Stored data:
- Opening Delimiter -
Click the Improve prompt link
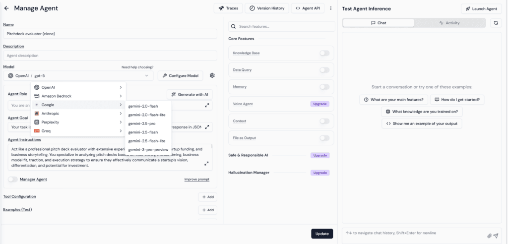 (196, 179)
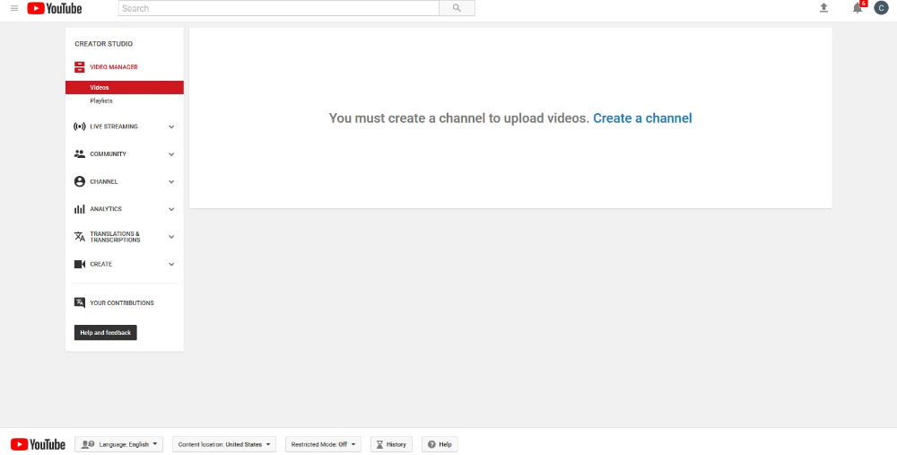This screenshot has height=455, width=897.
Task: Expand the Live Streaming section
Action: [171, 127]
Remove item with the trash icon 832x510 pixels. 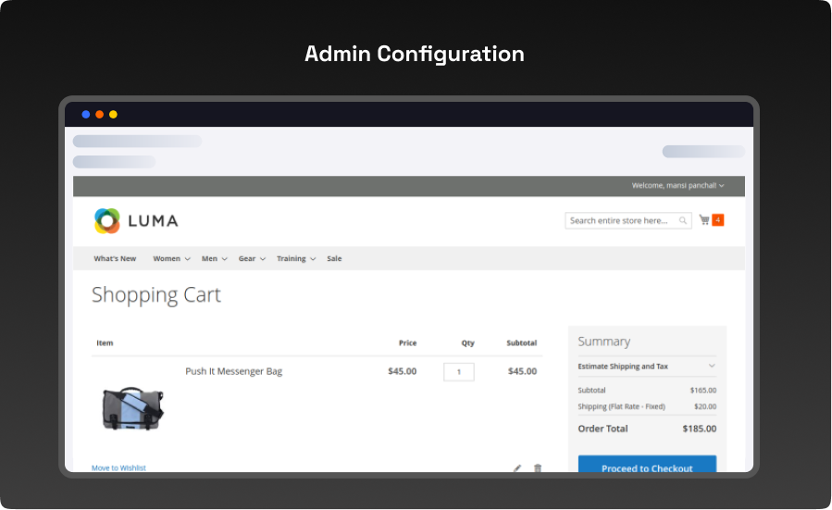click(x=538, y=468)
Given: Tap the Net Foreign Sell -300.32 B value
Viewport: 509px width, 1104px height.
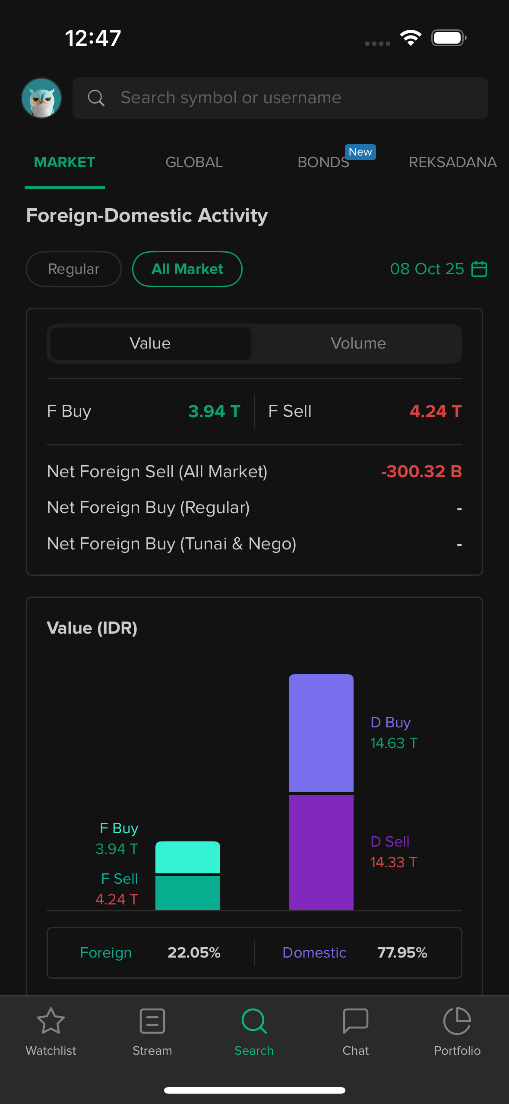Looking at the screenshot, I should pyautogui.click(x=421, y=472).
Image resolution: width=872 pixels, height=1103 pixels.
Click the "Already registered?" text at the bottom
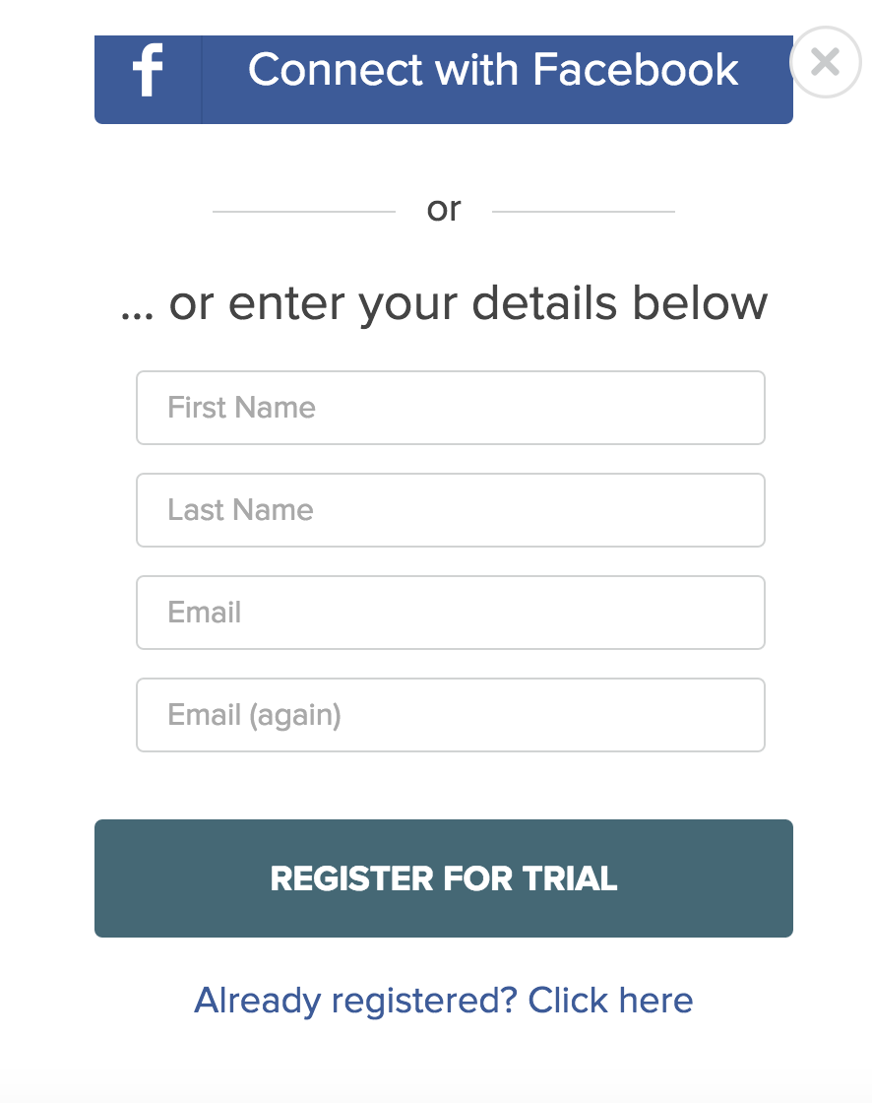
- Closing Delimiter -
Each line from the one holding "Viewport: 509px width, 1104px height." to the end of the records above must be copied exactly; the pictures must not be copied.

> Final answer
Viewport: 509px width, 1104px height.
Looking at the screenshot, I should pyautogui.click(x=421, y=472).
Image resolution: width=872 pixels, height=1103 pixels.
Click the "Already registered?" text at the bottom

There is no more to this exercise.